第21話 ユウ、ひいひい言わされる

駅前で待ち合わせたユウとリンは、さっそく自転車をばらし始める。手順は練習していたのでスムーズだったが、周りの人がみんなユウとリンを見ながら通り過ぎるのが恥ずかしい。自転車を輪行袋に収納して、ショルダーベルトで担いで、ホームに向かう。


大きな袋を持った2人を、やはり周りの人は気になるようで見ている。自転車が入った輪行袋は、けっこう重かった。ユウの柔らかい肩にベルトが食い込む。リンは平然と担いで、すたすたと歩いている。電車の先頭車両に乗るべく、ホームの端まで移動する。着いた時点で、ユウはもうくたくただった。肩で息をしている。


リンが自動販売機で、ユウの分も飲み物を買ってきてくれた。電車が来たので、再び輪行袋を担いで乗り込む。車両の運転席と客室を仕切る壁に、輪行袋を立てかけて倒れないように、手すりにショルダーベルトをくくりつけた。

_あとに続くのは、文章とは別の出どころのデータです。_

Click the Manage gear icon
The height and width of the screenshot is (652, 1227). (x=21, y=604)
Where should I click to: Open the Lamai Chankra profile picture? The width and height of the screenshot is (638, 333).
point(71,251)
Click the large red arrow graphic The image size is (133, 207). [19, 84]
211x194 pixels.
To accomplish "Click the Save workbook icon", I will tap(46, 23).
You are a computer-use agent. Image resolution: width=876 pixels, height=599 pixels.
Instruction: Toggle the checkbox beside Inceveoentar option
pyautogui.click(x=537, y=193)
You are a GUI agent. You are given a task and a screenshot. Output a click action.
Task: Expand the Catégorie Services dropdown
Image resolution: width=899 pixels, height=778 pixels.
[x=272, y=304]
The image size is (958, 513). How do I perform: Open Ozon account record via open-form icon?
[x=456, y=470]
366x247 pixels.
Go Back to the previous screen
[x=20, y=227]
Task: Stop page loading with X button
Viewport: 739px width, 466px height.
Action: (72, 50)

2人は近くの空いている席に並んで座る。買ってきたお茶を飲みながら、第一の関門を越えて、ほっとするとユウはそのまま寝てしまった。



「ユウちゃん、起きて。」


リンに肩を揺すられて、ユウは目が覚めた。ユウはリンの肩にもたれて、ずっと寝ていたらしい。謝るユウにリンは、


「ユウちゃんの寝顔、とても可愛かった。」


満足気に言うのだった。


ユウが目覚めてから、五分ほどで目的地の正丸しょうまる駅に着いた。自転車を組み立てて、乗り出す。鉄道と並行して通っている国道299号線に出て、秩父ちちぶ方面に向かうと、しばらくして正丸しょうまるトンネルが見えた。


「リン先輩、お猿さん。」


ユウが大声を出した。トンネルの上にニホンザルが2匹いる。リンが慌てて写真を撮ろうとしたが、逃げられてしまった。

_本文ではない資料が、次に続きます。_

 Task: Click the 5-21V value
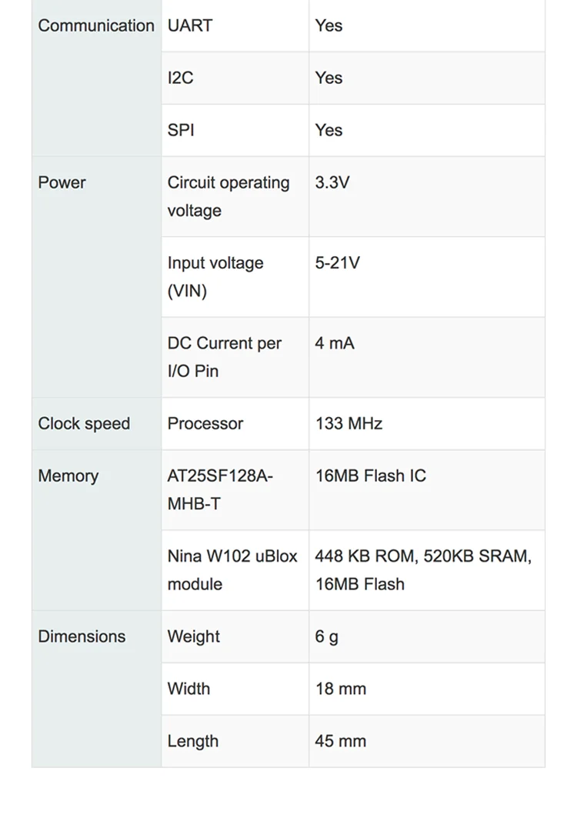tap(337, 263)
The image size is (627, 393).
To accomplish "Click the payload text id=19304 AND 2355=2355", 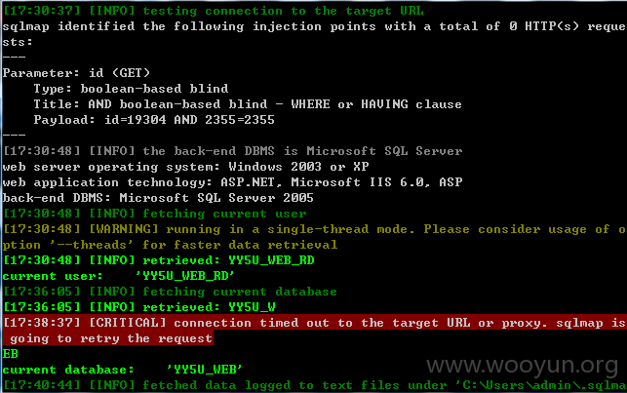I will click(x=189, y=120).
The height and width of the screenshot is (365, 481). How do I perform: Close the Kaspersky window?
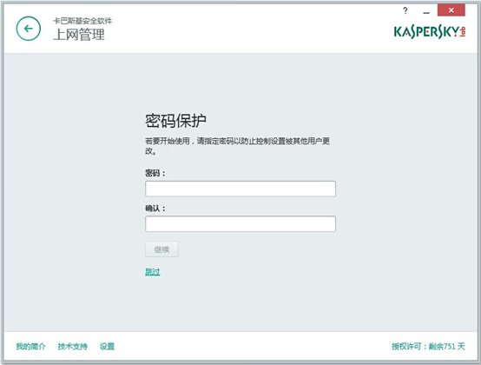[451, 10]
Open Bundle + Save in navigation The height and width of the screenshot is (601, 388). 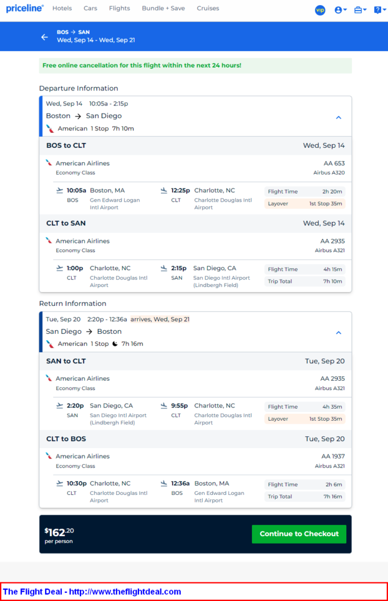coord(163,9)
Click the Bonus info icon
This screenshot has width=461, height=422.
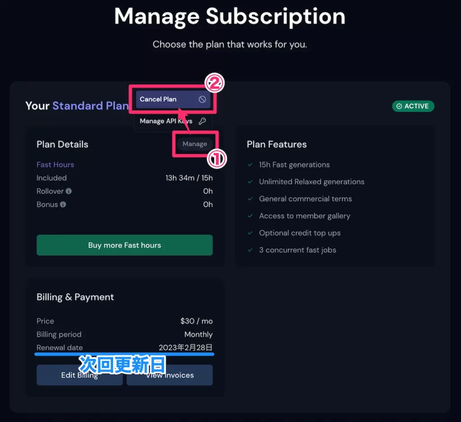pos(63,204)
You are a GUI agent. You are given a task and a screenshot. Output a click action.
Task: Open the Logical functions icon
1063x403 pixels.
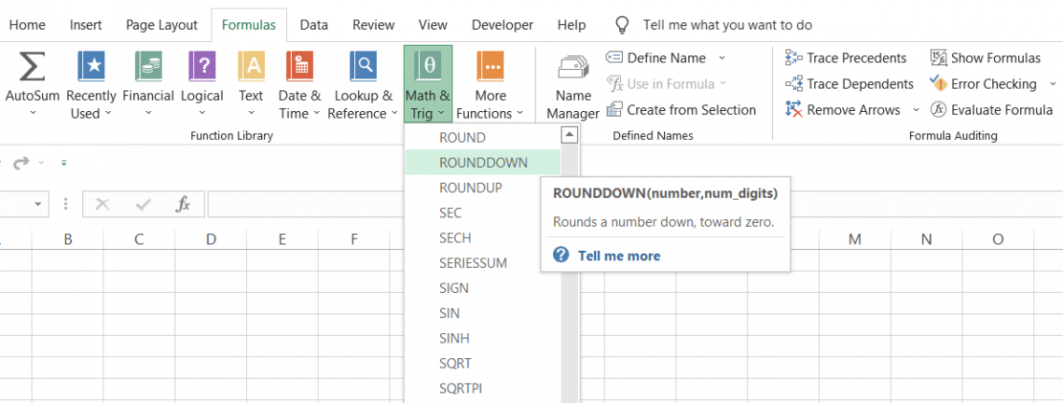202,67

トンネルの右側に、正丸しょうまる峠への旧道があった。ユウとリンは、ゆっくりと登り出す。ユウ達のシングルスピードは軽いギア比のため、登れないことはないが、結構きつい。それでも、この辺りの峠では、ゆるやかな方なのでロードバイクでトレーニングをしている人は、あまり来ないそうだ。

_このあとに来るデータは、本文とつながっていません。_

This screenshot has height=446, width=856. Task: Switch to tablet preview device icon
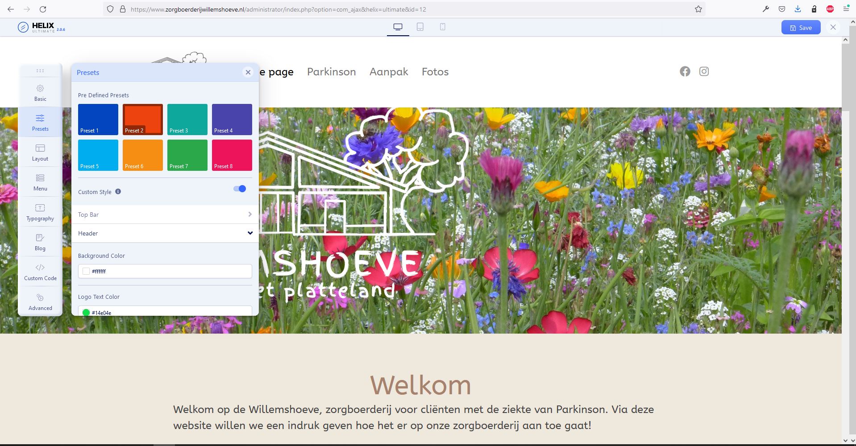tap(420, 27)
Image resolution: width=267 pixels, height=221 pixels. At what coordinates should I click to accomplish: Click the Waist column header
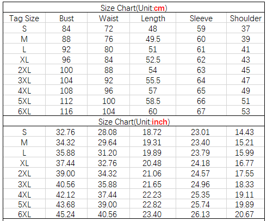(109, 19)
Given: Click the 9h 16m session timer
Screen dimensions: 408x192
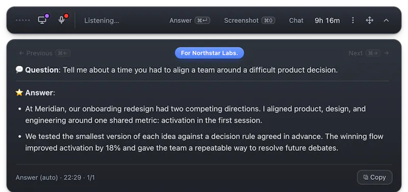Looking at the screenshot, I should tap(327, 20).
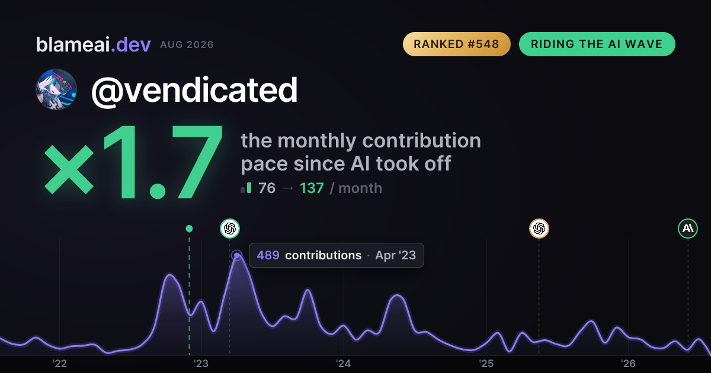Click the green 137 per month value

pyautogui.click(x=312, y=188)
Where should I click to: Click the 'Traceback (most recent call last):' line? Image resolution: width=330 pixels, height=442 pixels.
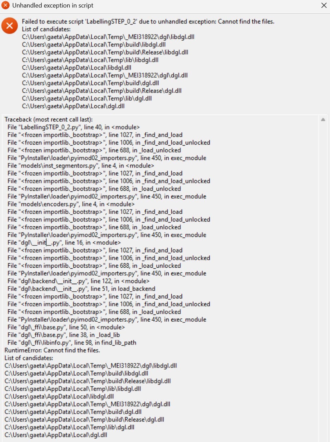pyautogui.click(x=49, y=120)
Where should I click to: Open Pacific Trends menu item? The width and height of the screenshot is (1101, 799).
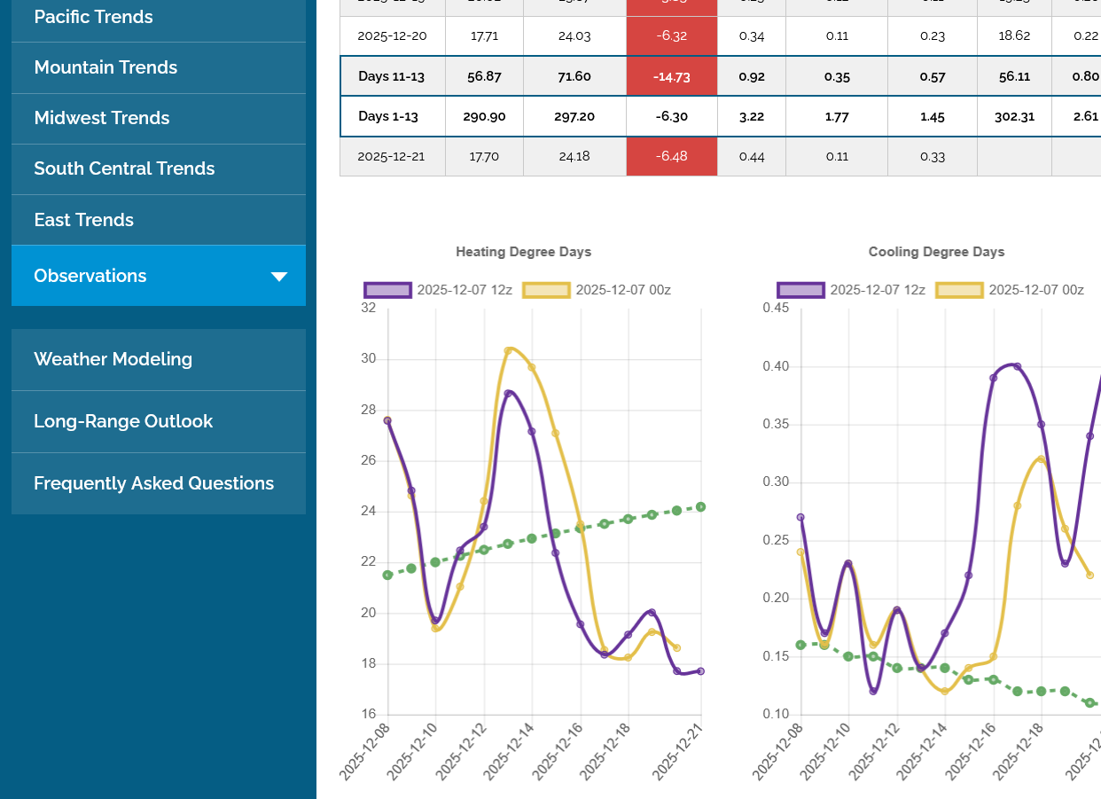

ゆっくり走る2人を時折自動車が追い抜いて行く。リンは力強く登って行くが、ユウは、ぜいぜい言いながらなんとかリンについて行く。1時間ほど走っただろうか、ユウがもう限界と思った頃に、峠の茶屋らしき建物が見えた。最後の力を振り絞って、坂を登る。


峠の茶屋に着いて、汗まみれになったユウはめったに飲まないポカリスエットのペットボトルを買って、一気に飲み干す。リンは笑いながら、


「ゴメンね。こんなにきついと思わなかった。頑張ったね。」と言った。そして


「ほら!」指さした。


リンの指した方向は、都心の方の景色。所沢ところざわ、池袋、新宿のビルが見える。


ユウは、感激で声が出ない。やっとの事で


「すごい。」とだけ言った。そして、ここまで自分の力で登って来たんだと思った。